The Alt runs from Hag Plantation in Huyton at 125 ft (38 m), through Croxteth Park, roughly follows the M57 motorway south of Kirkby, then flows north of Aintree and south of Maghull. Historically within Lancashire, it then runs south of Formby and empties into the Irish Sea, near the edge of the Mersey estuary at Hightown.

The banks of the river are lined by villages with names of Viking origin.(Huyton, Croxteth, West Derby, Knowsley, Aintree, Maghull, Formby).

The estuary forms part of the Ribble and Alt Estuaries Special Protection Area for wildlife.

Both the Grand National at Aintree Racecourse and the Waterloo Cup in hare coursing at Great Altcar are associated with the River Alt watershed.

In 2012 a £2.5million improvement scheme for Formby Wastewater Treatment Works will help further clean up the River Alt, say United Utilities.Four new screens - which act like a sieve on wastewater or sewage entering the plant - will be installed, alongside a new pumping station and associated works. The work will mean treated wastewater leaving the works and going into the Alt will be of a better quality, meeting strict European standards on levels of ammonia.

Visited with Georgie.

We started off with the smaller double culvert which flows under the M57.The entrance to it was deep sinking mud(not good) but after a few steps it was a lot more solid so full steam ahead.
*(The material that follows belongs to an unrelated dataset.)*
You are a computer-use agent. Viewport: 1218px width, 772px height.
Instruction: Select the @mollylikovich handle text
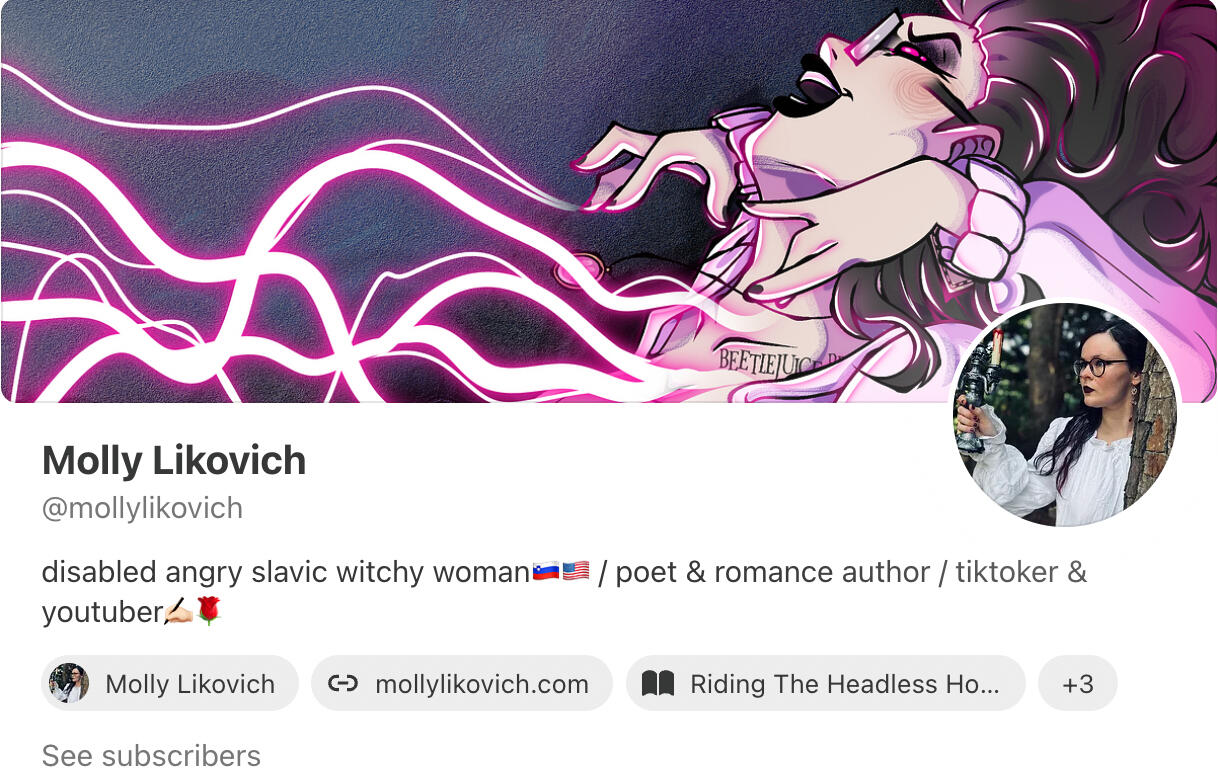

After going down one side we returned up the other box section.





Moving on further downstream we checked out a much longer double section.It turned out to be quite doable and a pleasant surprise.(Id checked its location many months earlier on Bing maps and Google earth but wasnt sure if it would be gated or high enough to travel along).





Our only problem was finding a way to get down to it with sheer drops either sides.














Looking back to the entrance.









Bit of a bonus was shallow water flow.















Heading back out downstream.





Our next target was further downstream with deep water and welly breach.









Georgie





We got to this part and after getting wet and chased by tampax we decided to call it a day and vowed to return soon.


----------



## centralheatking (May 27, 2012)

*River Alt ! Well Done !*

Your River Alt set is very good - the geographical background is a good lead - if you
want help with anything in that area ie Alt - inland then rtn post.

I am a water enginner and my hobby is the alt catchment - got loads of local knowledge 
practical and technical & am local but just a bit old for ferreting in drainage channels now !

centralheatking


----------



## kevsy21 (May 28, 2012)

centralheatking said:


> Your River Alt set is very good - the geographical background is a good lead - if you
> want help with anything in that area ie Alt - inland then rtn post.
> 
> I am a water enginner and my hobby is the alt catchment - got loads of local knowledge
> ...



Thanks for the offer,ill be in touch.


----------